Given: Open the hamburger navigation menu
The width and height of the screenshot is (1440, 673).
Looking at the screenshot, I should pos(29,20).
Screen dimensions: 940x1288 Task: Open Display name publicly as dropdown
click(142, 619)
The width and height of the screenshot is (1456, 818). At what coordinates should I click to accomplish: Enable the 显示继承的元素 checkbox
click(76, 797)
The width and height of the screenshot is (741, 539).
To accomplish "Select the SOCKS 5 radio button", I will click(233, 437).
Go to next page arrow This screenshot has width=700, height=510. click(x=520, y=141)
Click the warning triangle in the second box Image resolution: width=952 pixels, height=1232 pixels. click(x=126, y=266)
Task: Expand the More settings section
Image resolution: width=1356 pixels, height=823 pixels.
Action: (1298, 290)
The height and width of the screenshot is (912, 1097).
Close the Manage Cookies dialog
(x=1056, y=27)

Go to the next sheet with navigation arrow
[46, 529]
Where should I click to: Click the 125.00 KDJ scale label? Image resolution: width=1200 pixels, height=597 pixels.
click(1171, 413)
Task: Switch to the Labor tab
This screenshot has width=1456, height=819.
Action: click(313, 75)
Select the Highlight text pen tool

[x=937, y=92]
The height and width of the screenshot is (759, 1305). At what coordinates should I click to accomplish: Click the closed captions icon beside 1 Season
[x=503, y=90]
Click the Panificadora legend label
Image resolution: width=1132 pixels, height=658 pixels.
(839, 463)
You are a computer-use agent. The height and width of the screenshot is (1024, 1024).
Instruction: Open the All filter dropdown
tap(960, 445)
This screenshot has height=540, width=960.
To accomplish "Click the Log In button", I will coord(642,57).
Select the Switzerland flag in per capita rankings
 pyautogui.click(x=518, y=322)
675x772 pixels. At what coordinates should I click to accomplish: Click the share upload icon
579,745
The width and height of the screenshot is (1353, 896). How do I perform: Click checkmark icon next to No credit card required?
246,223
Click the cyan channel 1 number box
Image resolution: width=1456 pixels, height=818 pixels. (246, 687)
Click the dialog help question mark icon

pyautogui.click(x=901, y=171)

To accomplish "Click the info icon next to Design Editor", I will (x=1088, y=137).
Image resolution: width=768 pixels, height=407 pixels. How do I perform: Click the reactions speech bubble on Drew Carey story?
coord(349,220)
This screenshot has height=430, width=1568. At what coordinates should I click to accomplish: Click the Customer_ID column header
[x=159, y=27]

^^^^

**Exercise brief:** Can you lay out every line of the items above as a JSON list of strings, one string per line, leaving out blank lines?

**Written solution:**
[
  "Given: Open the hamburger navigation menu",
  "The width and height of the screenshot is (1440, 673).",
  "Looking at the screenshot, I should pos(29,20).",
  "Screen dimensions: 940x1288 Task: Open Display name publicly as dropdown",
  "click(142, 619)",
  "The width and height of the screenshot is (1456, 818). At what coordinates should I click to accomplish: Enable the 显示继承的元素 checkbox",
  "click(76, 797)",
  "The width and height of the screenshot is (741, 539).",
  "To accomplish \"Select the SOCKS 5 radio button\", I will click(233, 437).",
  "Go to next page arrow This screenshot has width=700, height=510. click(x=520, y=141)",
  "Click the warning triangle in the second box Image resolution: width=952 pixels, height=1232 pixels. click(x=126, y=266)",
  "Task: Expand the More settings section",
  "Image resolution: width=1356 pixels, height=823 pixels.",
  "Action: (1298, 290)",
  "The height and width of the screenshot is (912, 1097).",
  "Close the Manage Cookies dialog",
  "(x=1056, y=27)",
  "Go to the next sheet with navigation arrow",
  "[46, 529]",
  "Where should I click to: Click the 125.00 KDJ scale label? Image resolution: width=1200 pixels, height=597 pixels.",
  "click(1171, 413)",
  "Task: Switch to the Labor tab",
  "This screenshot has width=1456, height=819.",
  "Action: click(313, 75)",
  "Select the Highlight text pen tool",
  "[x=937, y=92]",
  "The height and width of the screenshot is (759, 1305). At what coordinates should I click to accomplish: Click the closed captions icon beside 1 Season",
  "[x=503, y=90]",
  "Click the Panificadora legend label",
  "Image resolution: width=1132 pixels, height=658 pixels.",
  "(839, 463)",
  "You are a computer-use agent. The height and width of the screenshot is (1024, 1024).",
  "Instruction: Open the All filter dropdown",
  "tap(960, 445)",
  "This screenshot has height=540, width=960.",
  "To accomplish \"Click the Log In button\", I will coord(642,57).",
  "Select the Switzerland flag in per capita rankings",
  " pyautogui.click(x=518, y=322)",
  "675x772 pixels. At what coordinates should I click to accomplish: Click the share upload icon",
  "579,745",
  "The width and height of the screenshot is (1353, 896). How do I perform: Click checkmark icon next to No credit card required?",
  "246,223",
  "Click the cyan channel 1 number box",
  "Image resolution: width=1456 pixels, height=818 pixels. (246, 687)",
  "Click the dialog help question mark icon",
  "pyautogui.click(x=901, y=171)",
  "To accomplish \"Click the info icon next to Design Editor\", I will (x=1088, y=137).",
  "Image resolution: width=768 pixels, height=407 pixels. How do I perform: Click the reactions speech bubble on Drew Carey story?",
  "coord(349,220)",
  "This screenshot has height=430, width=1568. At what coordinates should I click to accomplish: Click the Customer_ID column header",
  "[x=159, y=27]"
]